EXERCISE BRIEF
The required result is the number of lines in this material containing the word "computer". Write that number and no other text.

____________________

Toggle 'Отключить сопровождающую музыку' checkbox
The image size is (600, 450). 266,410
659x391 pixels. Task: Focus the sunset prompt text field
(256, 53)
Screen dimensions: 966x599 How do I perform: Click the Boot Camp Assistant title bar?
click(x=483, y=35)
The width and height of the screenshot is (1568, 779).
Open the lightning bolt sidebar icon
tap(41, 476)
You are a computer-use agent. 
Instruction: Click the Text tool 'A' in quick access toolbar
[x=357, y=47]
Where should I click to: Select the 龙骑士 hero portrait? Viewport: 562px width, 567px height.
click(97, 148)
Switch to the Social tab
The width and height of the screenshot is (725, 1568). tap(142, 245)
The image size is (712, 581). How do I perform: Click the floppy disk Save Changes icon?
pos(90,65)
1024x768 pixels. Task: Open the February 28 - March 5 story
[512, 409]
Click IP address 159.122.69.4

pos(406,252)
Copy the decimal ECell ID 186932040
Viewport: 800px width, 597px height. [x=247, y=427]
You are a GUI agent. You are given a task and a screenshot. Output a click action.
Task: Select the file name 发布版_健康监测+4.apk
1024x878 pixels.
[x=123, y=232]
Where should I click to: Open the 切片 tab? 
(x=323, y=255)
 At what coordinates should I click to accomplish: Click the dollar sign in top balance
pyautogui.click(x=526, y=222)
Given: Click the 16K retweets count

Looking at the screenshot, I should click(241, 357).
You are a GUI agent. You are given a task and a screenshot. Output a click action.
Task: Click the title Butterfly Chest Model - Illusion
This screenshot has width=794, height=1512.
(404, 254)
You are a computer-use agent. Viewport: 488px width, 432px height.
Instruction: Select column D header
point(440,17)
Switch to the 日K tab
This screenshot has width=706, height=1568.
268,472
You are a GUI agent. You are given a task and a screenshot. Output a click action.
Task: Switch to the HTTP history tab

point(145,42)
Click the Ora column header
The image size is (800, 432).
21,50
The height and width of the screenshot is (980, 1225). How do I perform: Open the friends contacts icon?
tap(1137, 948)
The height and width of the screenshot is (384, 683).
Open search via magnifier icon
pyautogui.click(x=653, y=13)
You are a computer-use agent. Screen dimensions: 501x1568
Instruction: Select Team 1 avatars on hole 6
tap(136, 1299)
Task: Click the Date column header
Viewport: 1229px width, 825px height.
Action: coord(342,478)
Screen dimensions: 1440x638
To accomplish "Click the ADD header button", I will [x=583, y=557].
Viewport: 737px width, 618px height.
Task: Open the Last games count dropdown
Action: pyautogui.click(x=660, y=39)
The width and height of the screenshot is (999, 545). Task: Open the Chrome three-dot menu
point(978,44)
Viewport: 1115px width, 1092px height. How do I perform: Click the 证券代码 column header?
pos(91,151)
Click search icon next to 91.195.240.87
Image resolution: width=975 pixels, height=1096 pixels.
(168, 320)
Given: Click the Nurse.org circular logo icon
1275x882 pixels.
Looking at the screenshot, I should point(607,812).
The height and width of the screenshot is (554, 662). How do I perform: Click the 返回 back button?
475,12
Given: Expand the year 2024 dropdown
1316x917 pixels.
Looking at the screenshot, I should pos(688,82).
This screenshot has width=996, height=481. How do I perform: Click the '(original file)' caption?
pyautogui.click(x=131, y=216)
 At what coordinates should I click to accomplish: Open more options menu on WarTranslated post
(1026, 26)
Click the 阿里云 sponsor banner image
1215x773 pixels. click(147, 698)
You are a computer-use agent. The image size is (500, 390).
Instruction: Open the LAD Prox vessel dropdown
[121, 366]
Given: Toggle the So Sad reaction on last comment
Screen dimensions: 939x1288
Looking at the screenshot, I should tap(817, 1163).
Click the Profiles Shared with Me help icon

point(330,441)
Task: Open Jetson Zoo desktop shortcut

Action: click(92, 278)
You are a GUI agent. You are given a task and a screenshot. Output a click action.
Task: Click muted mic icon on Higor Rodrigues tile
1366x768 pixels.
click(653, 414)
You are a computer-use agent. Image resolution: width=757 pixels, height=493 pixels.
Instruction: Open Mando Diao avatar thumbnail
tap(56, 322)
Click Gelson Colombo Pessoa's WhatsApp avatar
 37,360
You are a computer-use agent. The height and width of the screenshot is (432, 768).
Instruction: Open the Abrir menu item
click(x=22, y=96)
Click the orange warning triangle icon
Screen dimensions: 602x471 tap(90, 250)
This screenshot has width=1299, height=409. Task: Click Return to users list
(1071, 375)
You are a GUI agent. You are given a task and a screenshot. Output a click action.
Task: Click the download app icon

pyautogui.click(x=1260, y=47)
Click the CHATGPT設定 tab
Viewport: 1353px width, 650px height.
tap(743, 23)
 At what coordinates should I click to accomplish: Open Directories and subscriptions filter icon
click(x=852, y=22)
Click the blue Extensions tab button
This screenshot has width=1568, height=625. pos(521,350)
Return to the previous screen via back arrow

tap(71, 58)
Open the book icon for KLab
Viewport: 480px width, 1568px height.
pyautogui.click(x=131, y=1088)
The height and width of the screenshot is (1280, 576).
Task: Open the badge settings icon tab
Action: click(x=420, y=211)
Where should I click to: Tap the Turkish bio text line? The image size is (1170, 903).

____________________

TASK SOLUTION
6